>> Begin Source document

A: In situations where a custody case evolves into issues involving parental alienation and potential deprivation of civil rights under 42 USC 1983 or Section 1985, moving the case to federal court can be considered. Federal courts have jurisdiction over cases that involve federal questions, including violations of the U.S. Constitution or federal statutes, as outlined in Article III of the U.S. Constitution and further defined by statutes such as 28 USC 1331 (federal question jurisdiction) and 28 USC 1332 (diversity jurisdiction).

To have a case moved to federal court based on these grounds, it's necessary to demonstrate that the case involves a substantial federal question or meets the criteria for diversity jurisdiction. This often requires showing that the case involves a significant issue of federal law or a dispute between parties from different states with the amount in controversy exceeding a certain threshold. However, family law cases, including custody disputes, are typically governed by state law and handled in state courts, making the transfer of such cases to federal court rare and complex.

>> End Source document

# What you will do:
1: Copy the passage above on moving custody cases to federal court word for word, from "A: In situations" up to and including "1332 (diversity jurisdiction).".
2: Answer these questions using the passage above about moving custody cases to federal court:
(a) Which statute does it name for federal question jurisdiction?
(b) Which article of the U.S. Constitution does it cite as outlining federal court jurisdiction?
(c) What kind of law does it say typically governs custody disputes?

>> Begin Material provided

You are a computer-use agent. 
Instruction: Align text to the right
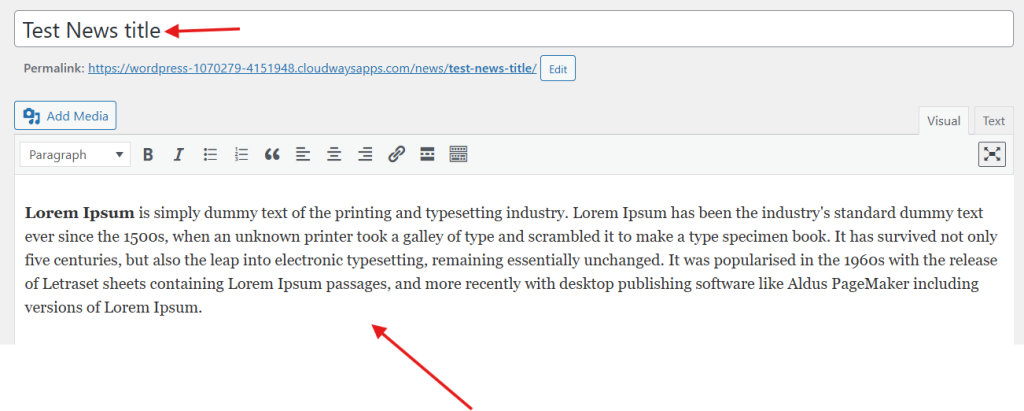[x=365, y=154]
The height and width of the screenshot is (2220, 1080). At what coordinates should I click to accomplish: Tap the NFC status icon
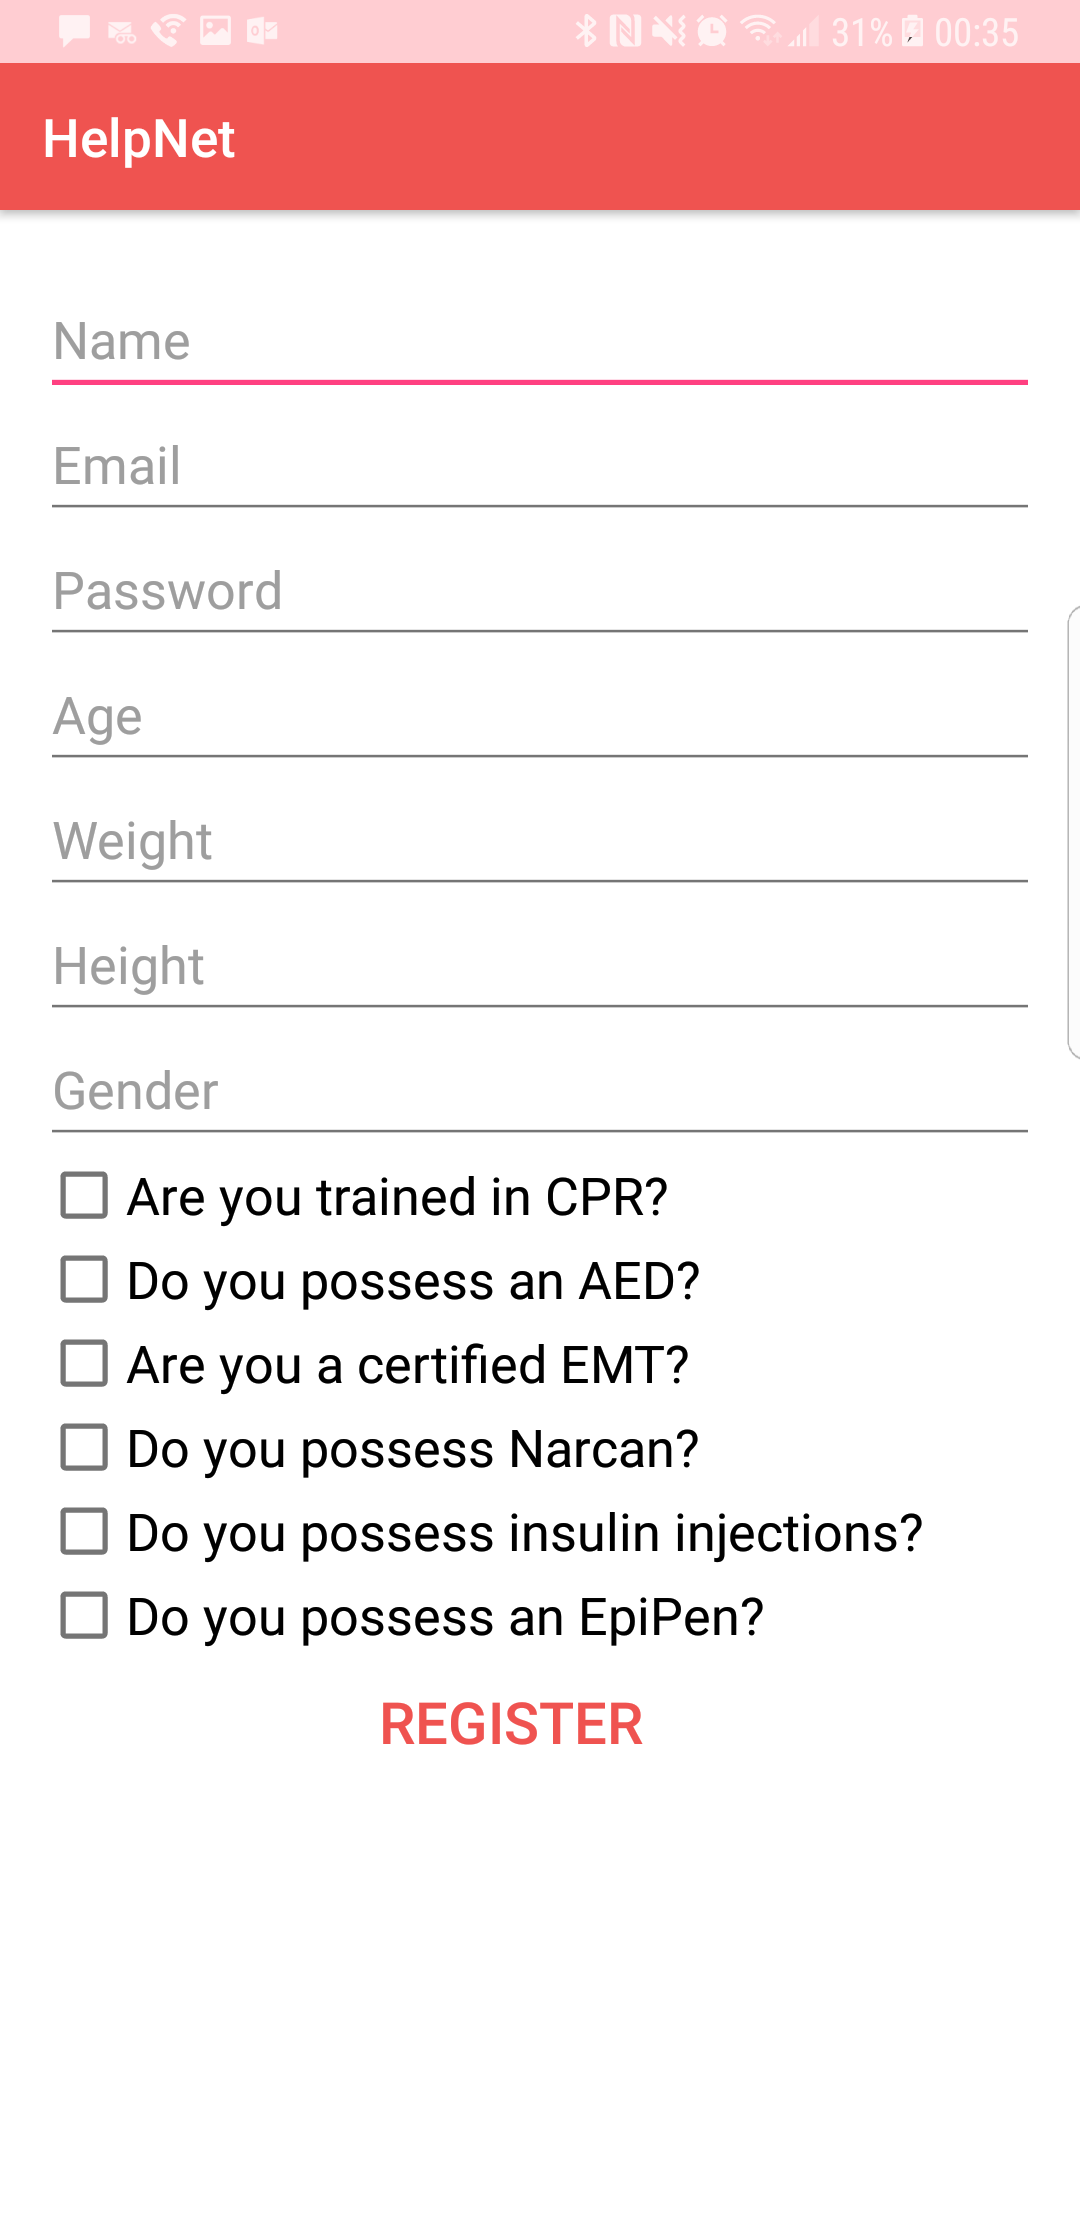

>> End Material provided

# Per-task answers:
1:
A: In situations where a custody case evolves into issues involving parental alienation and potential deprivation of civil rights under 42 USC 1983 or Section 1985, moving the case to federal court can be considered. Federal courts have jurisdiction over cases that involve federal questions, including violations of the U.S. Constitution or federal statutes, as outlined in Article III of the U.S. Constitution and further defined by statutes such as 28 USC 1331 (federal question jurisdiction) and 28 USC 1332 (diversity jurisdiction).

2:
(a) 28 USC 1331
(b) Article III
(c) State law